For long-term investors, valuation is a critical part of the decision-making process. Even an outstanding company can become a poor investment if bought at too high a price, as excessive premiums can erode returns or even lead to losses. Among the many valuation tools available, the forward price-to-earnings ratio (forward P/E) is particularly useful because it incorporates analysts’ earnings forecasts for the coming year. Compared with P/E ratios based solely on past performance, forward P/E often offers a more reliable gauge of a stock’s current value.
At present, several high-quality growth companies are trading at levels that do not fully reflect their long‑term potential, creating what some investors may view as pockets of value. Based on forward P/E analysis, AbbVie (NYSE: ABBV), Micron Technology (NASDAQ: MU) and Adobe (NASDAQ: ADBE) all appear attractive at current prices.
This healthcare company trades at a forward P/E of roughly 16 times, significantly below the S&P 500’s average of about 22 times. More notably, AbbVie’s long‑term price/earnings-to-growth (PEG) ratio stands at around 0.4, far under the commonly cited threshold of 1 that is often seen as a marker of reasonable value. Taken together with growth expectations over the next five years, this suggests that the stock’s valuation advantage is particularly pronounced within the pharmaceutical sector.

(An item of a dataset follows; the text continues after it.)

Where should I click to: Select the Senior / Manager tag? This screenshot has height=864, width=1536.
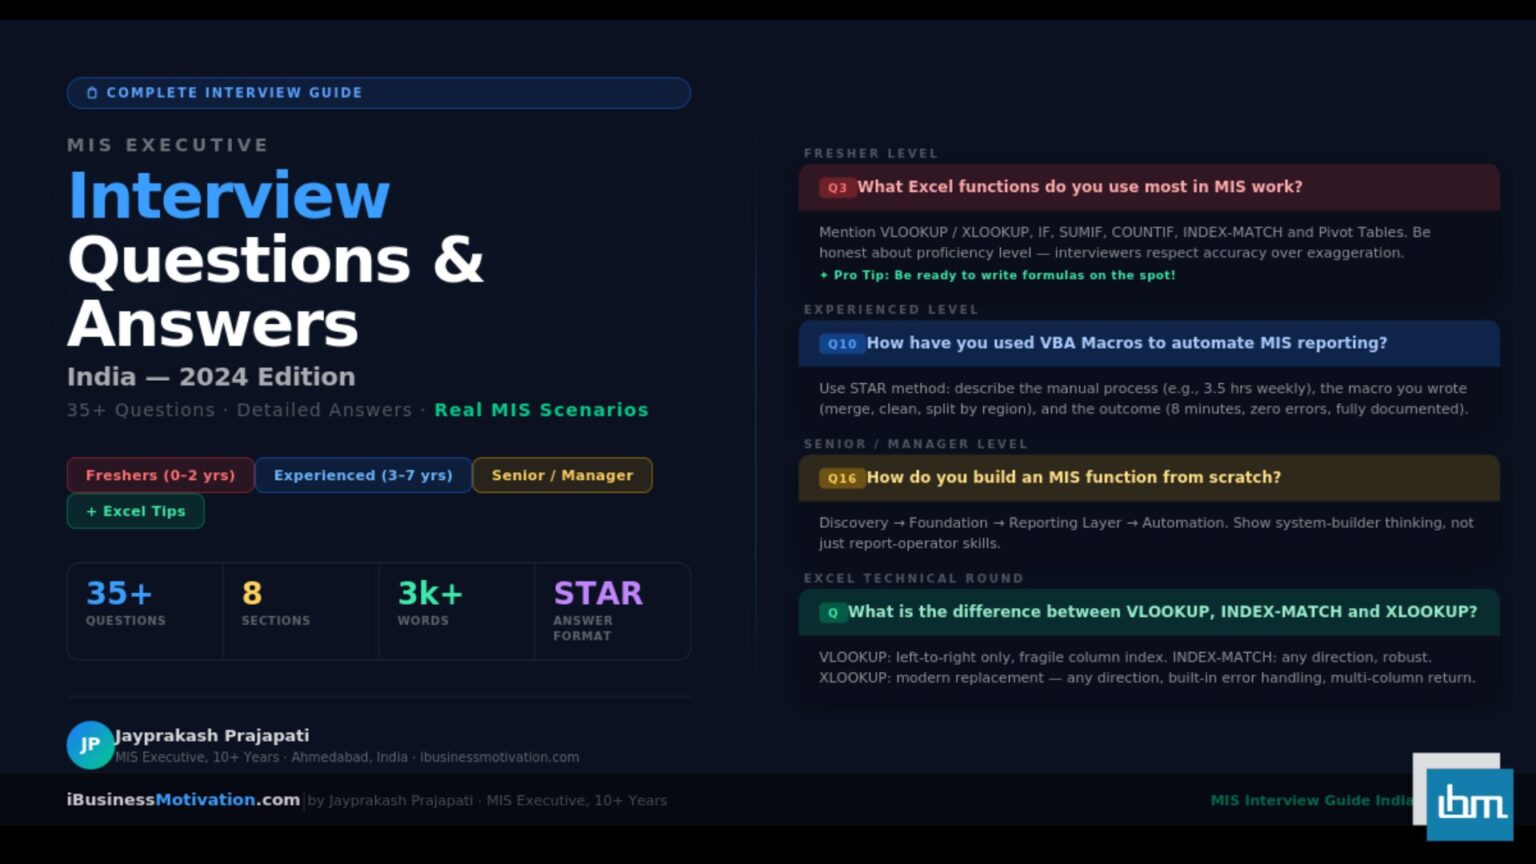point(562,475)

AbbVie has built a substantial product pipeline, with about 90 different compounds, devices or indications under investigation, of which roughly 60 projects are already in mid‑ to late‑stage development. Continued high levels of research and development spending underpin the company’s long‑term growth prospects. In the first nine months of the current fiscal year, revenue rose 8% year on year to 44.5 billion USD, while operating income reached 10.5 billion USD. Management expects the company to deliver mid‑ to high‑single‑digit annual growth by the end of this decade.
Despite a strong share price rally over the past 12 months, Micron Technology’s stock still appears inexpensive when viewed against analysts’ growth forecasts. The company currently trades at a forward P/E of just 11 times, with a PEG ratio of 0.6.
The main driver of Micron’s growth is the surge in demand from data centers fueled by the rapid development of artificial intelligence (AI). To concentrate resources, the company has decided to exit key consumer-facing businesses and fully pivot toward enterprise markets. Over the past four quarters, Micron generated 42.3 billion USD in revenue and 11.9 billion USD in net income, implying a profit margin of 28%. Its focus on high‑growth segments such as data centers is expected to further enhance the company’s financial performance in the coming years.
While AI‑related stocks have been in the spotlight, the share price of this design‑software giant has fallen about 19% over the past year, as the market has grown increasingly concerned about its competitive position. Adobe’s forward P/E now stands at just 14 times, and its long‑term PEG ratio is slightly below 1, suggesting that the market may be undervaluing its long‑term prospects.
Despite questions about rising competition from new AI tools, Adobe’s financial results remain solid. In fiscal 2025, revenue climbed 11% year on year to 23.8 billion USD, while net income surged 28% to 7.1 billion USD. With a gross margin of roughly 90%, the company has ample room to adjust pricing if necessary to maintain competitiveness, though its current stable operations indicate no immediate need for such measures. The market’s arguably excessive focus on AI‑related threats may be creating an entry point for growth‑oriented investors to accumulate a high‑quality franchise at a pessimistic valuation.
Investing is not only about finding great companies; it is also about buying them at the right price. By looking through the lens of forward P/E, investors can more clearly identify stocks whose current prices do not fully reflect their future growth potential. AbbVie, Micron Technology and Adobe currently combine attractive valuations with solid business fundamentals and credible growth outlooks, making them candidates that long‑term, growth‑focused investors may wish to examine more closely.